--- Start ---

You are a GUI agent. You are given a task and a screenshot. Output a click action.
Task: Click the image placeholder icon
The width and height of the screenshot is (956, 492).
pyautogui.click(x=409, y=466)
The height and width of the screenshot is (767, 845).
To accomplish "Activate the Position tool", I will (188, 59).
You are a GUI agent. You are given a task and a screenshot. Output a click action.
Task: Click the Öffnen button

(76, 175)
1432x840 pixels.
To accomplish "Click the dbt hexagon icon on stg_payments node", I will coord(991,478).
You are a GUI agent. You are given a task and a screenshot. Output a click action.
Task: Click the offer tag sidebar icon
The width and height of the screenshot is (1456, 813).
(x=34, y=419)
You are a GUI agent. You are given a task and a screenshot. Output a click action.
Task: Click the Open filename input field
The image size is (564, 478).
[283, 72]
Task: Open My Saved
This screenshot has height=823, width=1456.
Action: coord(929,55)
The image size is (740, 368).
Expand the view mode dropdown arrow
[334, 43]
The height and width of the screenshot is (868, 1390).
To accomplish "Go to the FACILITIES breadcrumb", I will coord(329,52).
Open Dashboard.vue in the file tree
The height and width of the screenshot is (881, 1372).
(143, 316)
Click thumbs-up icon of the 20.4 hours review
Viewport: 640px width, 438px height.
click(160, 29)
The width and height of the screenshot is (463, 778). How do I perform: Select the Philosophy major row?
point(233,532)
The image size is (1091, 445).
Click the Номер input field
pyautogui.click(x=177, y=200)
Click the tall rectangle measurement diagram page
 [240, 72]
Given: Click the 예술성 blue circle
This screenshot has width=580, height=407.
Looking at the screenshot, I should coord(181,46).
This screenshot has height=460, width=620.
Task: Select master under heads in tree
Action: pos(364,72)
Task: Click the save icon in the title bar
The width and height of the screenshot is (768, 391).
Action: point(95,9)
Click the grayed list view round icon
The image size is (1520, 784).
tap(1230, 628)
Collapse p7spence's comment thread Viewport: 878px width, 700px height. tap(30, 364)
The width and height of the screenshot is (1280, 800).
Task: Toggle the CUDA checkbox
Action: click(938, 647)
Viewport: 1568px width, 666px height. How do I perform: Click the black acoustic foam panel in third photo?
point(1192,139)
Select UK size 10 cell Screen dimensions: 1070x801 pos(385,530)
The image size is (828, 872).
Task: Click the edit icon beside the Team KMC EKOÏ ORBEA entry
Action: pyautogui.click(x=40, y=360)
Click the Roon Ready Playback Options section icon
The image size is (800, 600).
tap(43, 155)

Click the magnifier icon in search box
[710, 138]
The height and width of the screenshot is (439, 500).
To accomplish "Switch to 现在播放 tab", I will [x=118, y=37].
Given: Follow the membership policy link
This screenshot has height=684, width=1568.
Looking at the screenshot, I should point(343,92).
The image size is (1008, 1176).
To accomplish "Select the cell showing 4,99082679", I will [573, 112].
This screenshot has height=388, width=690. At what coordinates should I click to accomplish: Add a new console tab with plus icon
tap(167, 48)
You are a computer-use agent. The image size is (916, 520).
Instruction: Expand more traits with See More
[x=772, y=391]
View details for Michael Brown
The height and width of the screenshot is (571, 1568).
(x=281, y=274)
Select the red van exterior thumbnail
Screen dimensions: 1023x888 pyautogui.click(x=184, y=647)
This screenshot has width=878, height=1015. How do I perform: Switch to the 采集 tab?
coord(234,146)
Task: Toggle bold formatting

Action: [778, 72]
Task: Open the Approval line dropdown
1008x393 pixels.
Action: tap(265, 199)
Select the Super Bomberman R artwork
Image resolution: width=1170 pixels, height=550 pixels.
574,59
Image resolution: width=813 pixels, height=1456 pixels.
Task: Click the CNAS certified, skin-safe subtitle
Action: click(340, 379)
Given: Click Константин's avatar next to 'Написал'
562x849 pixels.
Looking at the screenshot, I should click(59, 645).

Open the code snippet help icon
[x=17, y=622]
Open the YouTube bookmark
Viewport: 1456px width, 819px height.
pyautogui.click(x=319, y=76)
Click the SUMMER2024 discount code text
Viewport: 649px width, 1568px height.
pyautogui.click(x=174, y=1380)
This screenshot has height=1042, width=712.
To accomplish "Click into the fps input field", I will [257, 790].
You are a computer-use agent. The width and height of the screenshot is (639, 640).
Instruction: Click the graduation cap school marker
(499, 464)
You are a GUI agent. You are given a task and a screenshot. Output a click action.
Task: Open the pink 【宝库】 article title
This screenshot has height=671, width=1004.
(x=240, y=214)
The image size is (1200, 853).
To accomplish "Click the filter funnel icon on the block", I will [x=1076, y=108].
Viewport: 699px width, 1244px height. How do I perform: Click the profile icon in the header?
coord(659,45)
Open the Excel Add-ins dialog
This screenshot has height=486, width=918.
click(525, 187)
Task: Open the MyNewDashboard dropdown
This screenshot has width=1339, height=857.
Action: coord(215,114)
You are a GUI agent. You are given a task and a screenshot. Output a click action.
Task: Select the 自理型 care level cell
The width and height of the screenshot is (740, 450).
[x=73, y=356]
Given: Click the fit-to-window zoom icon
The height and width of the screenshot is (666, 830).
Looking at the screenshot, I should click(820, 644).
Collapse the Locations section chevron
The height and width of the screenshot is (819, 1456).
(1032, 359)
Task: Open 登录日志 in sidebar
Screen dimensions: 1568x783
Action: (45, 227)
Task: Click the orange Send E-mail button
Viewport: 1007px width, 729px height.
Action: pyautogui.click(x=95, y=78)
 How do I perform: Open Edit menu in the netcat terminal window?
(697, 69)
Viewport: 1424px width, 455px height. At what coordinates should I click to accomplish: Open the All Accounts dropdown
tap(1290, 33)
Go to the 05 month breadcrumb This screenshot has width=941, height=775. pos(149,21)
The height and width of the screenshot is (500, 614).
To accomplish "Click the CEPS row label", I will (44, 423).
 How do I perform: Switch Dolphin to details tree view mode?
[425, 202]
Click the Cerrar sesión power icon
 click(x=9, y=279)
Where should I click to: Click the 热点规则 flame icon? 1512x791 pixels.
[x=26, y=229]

--- End ---

▶ [STATED GOAL]: Copy the rows word for word, starting with the line that contains "The width and height of the screenshot is (463, 778)." and going on through the line that contains "will [x=118, y=37].", including both of those lines.

▶ [TASK ANSWER]:
The width and height of the screenshot is (463, 778). How do I perform: Select the Philosophy major row?
point(233,532)
The image size is (1091, 445).
Click the Номер input field
pyautogui.click(x=177, y=200)
Click the tall rectangle measurement diagram page
 [240, 72]
Given: Click the 예술성 blue circle
This screenshot has width=580, height=407.
Looking at the screenshot, I should coord(181,46).
This screenshot has height=460, width=620.
Task: Select master under heads in tree
Action: pos(364,72)
Task: Click the save icon in the title bar
The width and height of the screenshot is (768, 391).
Action: point(95,9)
Click the grayed list view round icon
The image size is (1520, 784).
tap(1230, 628)
Collapse p7spence's comment thread Viewport: 878px width, 700px height. tap(30, 364)
The width and height of the screenshot is (1280, 800).
Task: Toggle the CUDA checkbox
Action: click(938, 647)
Viewport: 1568px width, 666px height. How do I perform: Click the black acoustic foam panel in third photo?
point(1192,139)
Select UK size 10 cell Screen dimensions: 1070x801 pos(385,530)
The image size is (828, 872).
Task: Click the edit icon beside the Team KMC EKOÏ ORBEA entry
Action: pyautogui.click(x=40, y=360)
Click the Roon Ready Playback Options section icon
The image size is (800, 600).
tap(43, 155)

Click the magnifier icon in search box
[710, 138]
The height and width of the screenshot is (439, 500).
To accomplish "Switch to 现在播放 tab", I will [x=118, y=37].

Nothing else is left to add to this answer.